The Cancer association conducts breast cancer examination at reduced prices of US$ 1 as a way of ensuring people come for breast cancer awareness and get screened but the marginalised is left out as well as this focus on the urban population due to geographical proximity.
The plight of the rural communities in terms of accessing the awareness messages is a worrying factor as they tend to be left aside in terms of getting information related to breast cancer and such facilities like screening.
“In the rural areas we hope that these campaigns must be done but as of now, most of these breast cancer awareness events and activities are taking place in urban centres especially Harare and Bulawayo so there are still gaps in terms of reaching out to the rural population,” he remarked.

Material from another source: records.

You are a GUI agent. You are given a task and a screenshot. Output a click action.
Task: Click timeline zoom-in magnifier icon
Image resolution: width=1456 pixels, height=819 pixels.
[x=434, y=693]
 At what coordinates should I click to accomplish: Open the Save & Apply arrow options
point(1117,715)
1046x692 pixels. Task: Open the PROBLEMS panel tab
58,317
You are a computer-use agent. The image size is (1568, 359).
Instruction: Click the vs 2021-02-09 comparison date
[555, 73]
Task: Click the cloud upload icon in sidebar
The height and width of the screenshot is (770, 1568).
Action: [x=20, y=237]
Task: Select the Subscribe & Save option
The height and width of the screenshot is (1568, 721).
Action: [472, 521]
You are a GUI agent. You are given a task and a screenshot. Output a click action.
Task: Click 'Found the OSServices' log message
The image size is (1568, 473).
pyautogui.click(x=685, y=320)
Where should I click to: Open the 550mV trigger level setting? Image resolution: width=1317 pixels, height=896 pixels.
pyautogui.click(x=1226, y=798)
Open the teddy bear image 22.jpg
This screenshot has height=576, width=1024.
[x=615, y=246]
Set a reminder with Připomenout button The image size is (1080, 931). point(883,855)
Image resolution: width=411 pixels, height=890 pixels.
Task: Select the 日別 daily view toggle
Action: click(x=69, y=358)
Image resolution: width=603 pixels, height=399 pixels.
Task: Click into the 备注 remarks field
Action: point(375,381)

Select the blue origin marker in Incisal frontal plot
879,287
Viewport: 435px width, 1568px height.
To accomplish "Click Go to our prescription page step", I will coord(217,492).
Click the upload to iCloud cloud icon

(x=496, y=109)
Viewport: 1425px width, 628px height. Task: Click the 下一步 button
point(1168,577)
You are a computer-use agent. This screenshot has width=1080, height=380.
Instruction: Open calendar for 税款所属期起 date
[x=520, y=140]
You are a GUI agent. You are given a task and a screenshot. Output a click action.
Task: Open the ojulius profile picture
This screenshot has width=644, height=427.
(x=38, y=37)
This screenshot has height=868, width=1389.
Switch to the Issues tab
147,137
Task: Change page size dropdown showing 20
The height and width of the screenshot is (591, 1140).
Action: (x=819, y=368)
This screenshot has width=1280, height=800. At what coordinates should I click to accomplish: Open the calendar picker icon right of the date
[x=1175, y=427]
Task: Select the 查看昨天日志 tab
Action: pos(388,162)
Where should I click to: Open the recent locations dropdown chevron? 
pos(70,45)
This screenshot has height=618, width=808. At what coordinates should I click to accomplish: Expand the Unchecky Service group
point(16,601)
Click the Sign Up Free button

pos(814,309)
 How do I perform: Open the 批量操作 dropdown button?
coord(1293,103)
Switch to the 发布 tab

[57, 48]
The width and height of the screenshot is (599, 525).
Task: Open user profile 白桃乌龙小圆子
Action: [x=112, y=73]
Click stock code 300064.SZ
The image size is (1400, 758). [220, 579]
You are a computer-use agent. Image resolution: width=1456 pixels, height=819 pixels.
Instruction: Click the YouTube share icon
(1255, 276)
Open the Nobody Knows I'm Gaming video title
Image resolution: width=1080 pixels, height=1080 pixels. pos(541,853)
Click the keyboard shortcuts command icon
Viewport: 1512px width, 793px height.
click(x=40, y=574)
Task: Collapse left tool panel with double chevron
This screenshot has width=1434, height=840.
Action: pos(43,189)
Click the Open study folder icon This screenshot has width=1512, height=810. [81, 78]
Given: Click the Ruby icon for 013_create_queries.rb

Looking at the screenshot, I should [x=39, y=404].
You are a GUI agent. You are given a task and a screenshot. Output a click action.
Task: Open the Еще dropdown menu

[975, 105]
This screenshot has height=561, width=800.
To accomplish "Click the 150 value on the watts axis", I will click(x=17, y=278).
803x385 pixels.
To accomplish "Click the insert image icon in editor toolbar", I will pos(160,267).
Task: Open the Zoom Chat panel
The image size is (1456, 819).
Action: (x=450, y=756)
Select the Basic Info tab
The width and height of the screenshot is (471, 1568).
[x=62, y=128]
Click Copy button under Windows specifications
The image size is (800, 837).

Zimbabwe Professional Nurses Union president Robert Chiduku also concurred with Makurirofa on awareness campaigns urging government to rope in other stakeholders through various media.
“Government and other stakeholders can help raise awareness through radio, television, social media platforms, outreach programmes including the use of posters and fliers. However, as a union we are yet to come up with a calendar of awareness events,” said Chiduku.
Collaborating civic society organisations in making sure information is disseminated to the marginalized communities has also been noted as a strategy in ensuring that women in such communities benefit something that would stimulate their participation in fighting breast cancer.
Government has been urged to avail resources in from of decentralized initiatives that makes the screening and diagnosis readily available at nearby health care centres even if it means doing them during the month of October and thus once annually.
According to World Health Organisation (WHO) statistics in 2020, 2.3 million women were diagnosed with breast cancer and 685 000 deaths recorded globally. Approximately 12.9 percent of women were diagnosed with female breast cancer at some point during their lifetime based on 2016-2018 data.
WHO recommends that women who are 40-49 years should start getting mammogram (x-rays of the breast) and start annual screening for breast cancer while women from 55 years and above should switch to mammograms every two years.